TASK MATERIAL -
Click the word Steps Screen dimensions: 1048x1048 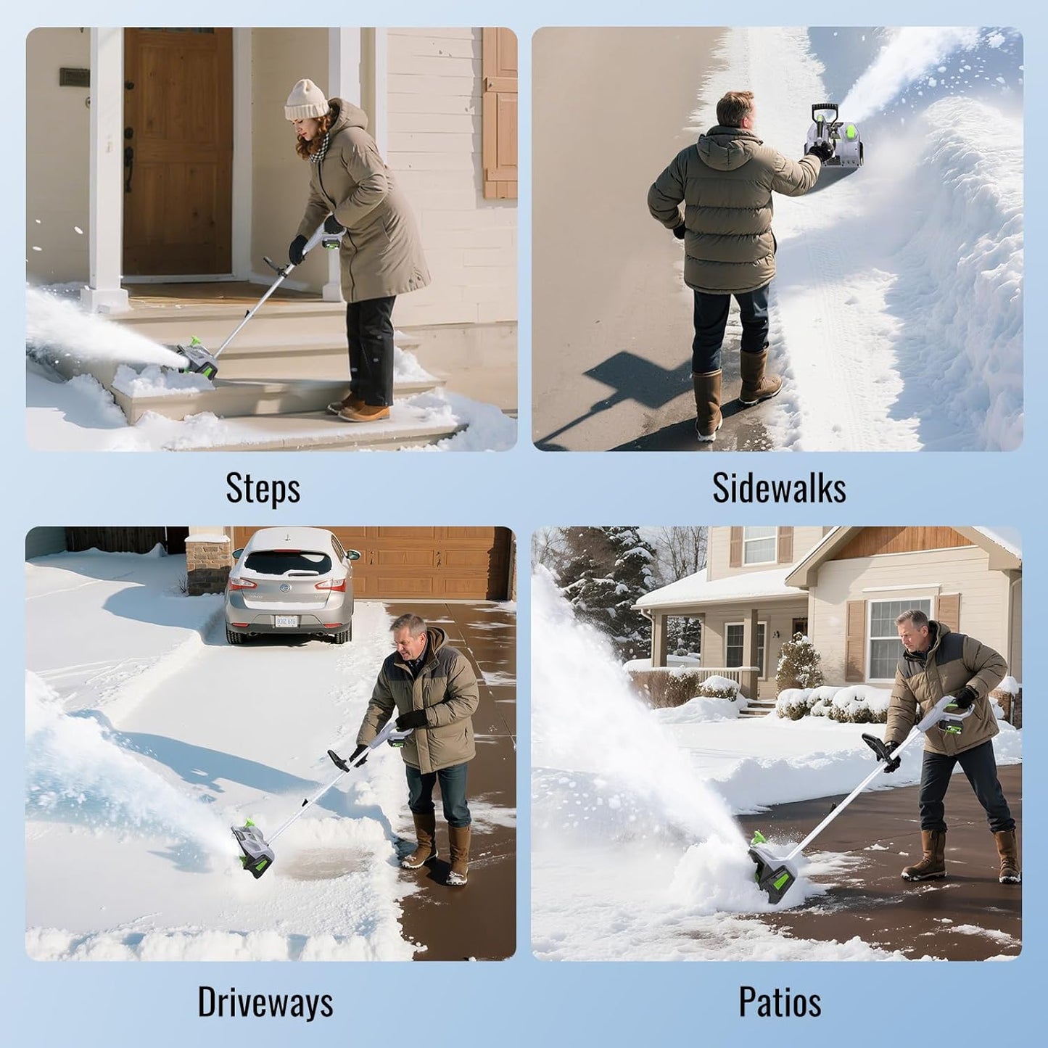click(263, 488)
--
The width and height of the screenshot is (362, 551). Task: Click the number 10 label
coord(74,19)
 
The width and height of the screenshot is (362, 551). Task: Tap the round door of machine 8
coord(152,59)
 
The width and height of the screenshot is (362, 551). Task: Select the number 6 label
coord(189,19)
* * *
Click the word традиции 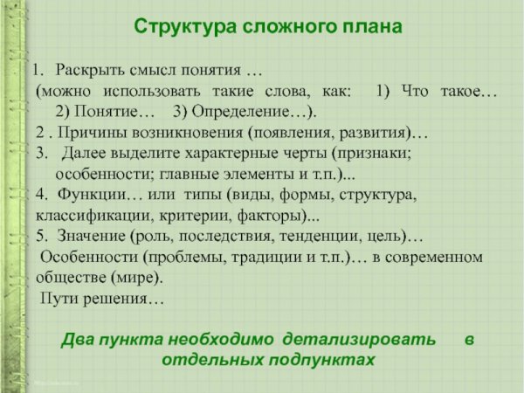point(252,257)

THE PROBLEM -
Rewrite the records from the line containing "number 10 label" through the line containing "coord(189,19)" as a numbered list, leaving out any blank lines.

CORRECT RESPONSE -
1. The width and height of the screenshot is (362, 551). Task: Click the number 10 label
2. coord(74,19)
3. The width and height of the screenshot is (362, 551). Task: Tap the round door of machine 8
4. coord(152,59)
5. The width and height of the screenshot is (362, 551). Task: Select the number 6 label
6. coord(189,19)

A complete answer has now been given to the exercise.